Consigne de l'exercice
Recopiez à l'identique, s'il vous plaît, l'ensemble du matériel ci-dessous, ligne par ligne.

(Données sources)

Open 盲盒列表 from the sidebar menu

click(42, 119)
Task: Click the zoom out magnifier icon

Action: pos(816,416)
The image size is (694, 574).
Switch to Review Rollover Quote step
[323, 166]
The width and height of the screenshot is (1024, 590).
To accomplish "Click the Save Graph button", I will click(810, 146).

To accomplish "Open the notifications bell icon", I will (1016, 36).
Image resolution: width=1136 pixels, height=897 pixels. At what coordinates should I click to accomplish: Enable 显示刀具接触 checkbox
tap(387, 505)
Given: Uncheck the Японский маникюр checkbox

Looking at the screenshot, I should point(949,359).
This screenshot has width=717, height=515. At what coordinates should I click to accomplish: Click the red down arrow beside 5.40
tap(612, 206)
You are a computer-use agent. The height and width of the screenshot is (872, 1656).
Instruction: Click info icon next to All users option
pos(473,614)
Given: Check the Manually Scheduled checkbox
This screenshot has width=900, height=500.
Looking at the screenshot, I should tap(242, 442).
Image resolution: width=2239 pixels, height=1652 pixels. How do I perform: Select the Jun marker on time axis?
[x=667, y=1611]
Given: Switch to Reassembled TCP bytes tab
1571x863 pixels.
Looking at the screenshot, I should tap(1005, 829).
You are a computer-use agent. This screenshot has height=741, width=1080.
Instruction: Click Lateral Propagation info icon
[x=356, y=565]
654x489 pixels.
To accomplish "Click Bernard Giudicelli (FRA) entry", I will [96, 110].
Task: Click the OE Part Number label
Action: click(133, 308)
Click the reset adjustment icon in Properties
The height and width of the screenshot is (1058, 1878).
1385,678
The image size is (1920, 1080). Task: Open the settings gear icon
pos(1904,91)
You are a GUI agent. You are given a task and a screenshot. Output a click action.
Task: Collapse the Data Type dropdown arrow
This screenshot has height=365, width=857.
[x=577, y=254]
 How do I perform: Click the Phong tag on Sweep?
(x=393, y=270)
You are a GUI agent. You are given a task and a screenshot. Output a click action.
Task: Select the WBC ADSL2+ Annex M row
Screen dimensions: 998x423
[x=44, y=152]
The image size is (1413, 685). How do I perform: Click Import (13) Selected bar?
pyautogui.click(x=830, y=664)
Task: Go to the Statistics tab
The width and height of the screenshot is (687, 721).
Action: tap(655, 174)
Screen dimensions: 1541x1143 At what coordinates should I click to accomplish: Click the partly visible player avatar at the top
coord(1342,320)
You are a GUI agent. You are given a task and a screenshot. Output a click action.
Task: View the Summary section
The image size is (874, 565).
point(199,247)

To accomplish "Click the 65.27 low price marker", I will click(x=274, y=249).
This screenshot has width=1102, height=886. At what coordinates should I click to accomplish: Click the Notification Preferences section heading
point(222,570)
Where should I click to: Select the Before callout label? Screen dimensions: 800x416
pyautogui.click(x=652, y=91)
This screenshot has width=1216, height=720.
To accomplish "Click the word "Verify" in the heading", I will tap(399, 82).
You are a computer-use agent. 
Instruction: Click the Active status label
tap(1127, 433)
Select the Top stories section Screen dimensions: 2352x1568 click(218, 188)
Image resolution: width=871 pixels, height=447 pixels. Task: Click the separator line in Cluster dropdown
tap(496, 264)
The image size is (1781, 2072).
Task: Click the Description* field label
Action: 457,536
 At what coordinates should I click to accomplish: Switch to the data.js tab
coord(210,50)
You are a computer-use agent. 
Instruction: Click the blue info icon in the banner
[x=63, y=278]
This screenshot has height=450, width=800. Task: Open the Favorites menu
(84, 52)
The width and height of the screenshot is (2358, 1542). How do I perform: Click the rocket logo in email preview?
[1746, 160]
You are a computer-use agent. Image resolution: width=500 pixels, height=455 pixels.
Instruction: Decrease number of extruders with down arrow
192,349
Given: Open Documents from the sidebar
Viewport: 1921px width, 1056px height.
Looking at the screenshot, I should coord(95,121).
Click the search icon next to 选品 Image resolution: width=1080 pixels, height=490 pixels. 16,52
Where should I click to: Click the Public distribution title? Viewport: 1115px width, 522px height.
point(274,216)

Exercice corrigé
Open 盲盒列表 from the sidebar menu

click(42, 119)
Task: Click the zoom out magnifier icon

Action: pos(816,416)
The image size is (694, 574).
Switch to Review Rollover Quote step
[323, 166]
The width and height of the screenshot is (1024, 590).
To accomplish "Click the Save Graph button", I will click(810, 146).

To accomplish "Open the notifications bell icon", I will (1016, 36).
Image resolution: width=1136 pixels, height=897 pixels. At what coordinates should I click to accomplish: Enable 显示刀具接触 checkbox
tap(387, 505)
Given: Uncheck the Японский маникюр checkbox

Looking at the screenshot, I should point(949,359).
This screenshot has width=717, height=515. At what coordinates should I click to accomplish: Click the red down arrow beside 5.40
tap(612, 206)
You are a computer-use agent. The height and width of the screenshot is (872, 1656).
Instruction: Click info icon next to All users option
pos(473,614)
Given: Check the Manually Scheduled checkbox
This screenshot has width=900, height=500.
Looking at the screenshot, I should tap(242, 442).
Image resolution: width=2239 pixels, height=1652 pixels. How do I perform: Select the Jun marker on time axis?
[x=667, y=1611]
Given: Switch to Reassembled TCP bytes tab
1571x863 pixels.
Looking at the screenshot, I should tap(1005, 829).
You are a computer-use agent. This screenshot has height=741, width=1080.
Instruction: Click Lateral Propagation info icon
[x=356, y=565]
654x489 pixels.
To accomplish "Click Bernard Giudicelli (FRA) entry", I will [96, 110].
Task: Click the OE Part Number label
Action: click(133, 308)
Click the reset adjustment icon in Properties
The height and width of the screenshot is (1058, 1878).
1385,678
The image size is (1920, 1080). Task: Open the settings gear icon
pos(1904,91)
You are a GUI agent. You are given a task and a screenshot. Output a click action.
Task: Collapse the Data Type dropdown arrow
This screenshot has height=365, width=857.
[x=577, y=254]
 How do I perform: Click the Phong tag on Sweep?
(x=393, y=270)
You are a GUI agent. You are given a task and a screenshot. Output a click action.
Task: Select the WBC ADSL2+ Annex M row
Screen dimensions: 998x423
[x=44, y=152]
The image size is (1413, 685). How do I perform: Click Import (13) Selected bar?
pyautogui.click(x=830, y=664)
Task: Go to the Statistics tab
The width and height of the screenshot is (687, 721).
Action: tap(655, 174)
Screen dimensions: 1541x1143 At what coordinates should I click to accomplish: Click the partly visible player avatar at the top
coord(1342,320)
You are a GUI agent. You are given a task and a screenshot. Output a click action.
Task: View the Summary section
The image size is (874, 565).
point(199,247)

To accomplish "Click the 65.27 low price marker", I will click(x=274, y=249).
This screenshot has width=1102, height=886. At what coordinates should I click to accomplish: Click the Notification Preferences section heading
point(222,570)
Where should I click to: Select the Before callout label? Screen dimensions: 800x416
pyautogui.click(x=652, y=91)
This screenshot has width=1216, height=720.
To accomplish "Click the word "Verify" in the heading", I will tap(399, 82).
You are a computer-use agent. 
Instruction: Click the Active status label
tap(1127, 433)
Select the Top stories section Screen dimensions: 2352x1568 click(218, 188)
Image resolution: width=871 pixels, height=447 pixels. Task: Click the separator line in Cluster dropdown
tap(496, 264)
The image size is (1781, 2072).
Task: Click the Description* field label
Action: 457,536
 At what coordinates should I click to accomplish: Switch to the data.js tab
coord(210,50)
You are a computer-use agent. 
Instruction: Click the blue info icon in the banner
[x=63, y=278]
This screenshot has height=450, width=800. Task: Open the Favorites menu
(84, 52)
The width and height of the screenshot is (2358, 1542). How do I perform: Click the rocket logo in email preview?
[1746, 160]
You are a computer-use agent. Image resolution: width=500 pixels, height=455 pixels.
Instruction: Decrease number of extruders with down arrow
192,349
Given: Open Documents from the sidebar
Viewport: 1921px width, 1056px height.
Looking at the screenshot, I should coord(95,121).
Click the search icon next to 选品 Image resolution: width=1080 pixels, height=490 pixels. 16,52
Where should I click to: Click the Public distribution title? Viewport: 1115px width, 522px height.
point(274,216)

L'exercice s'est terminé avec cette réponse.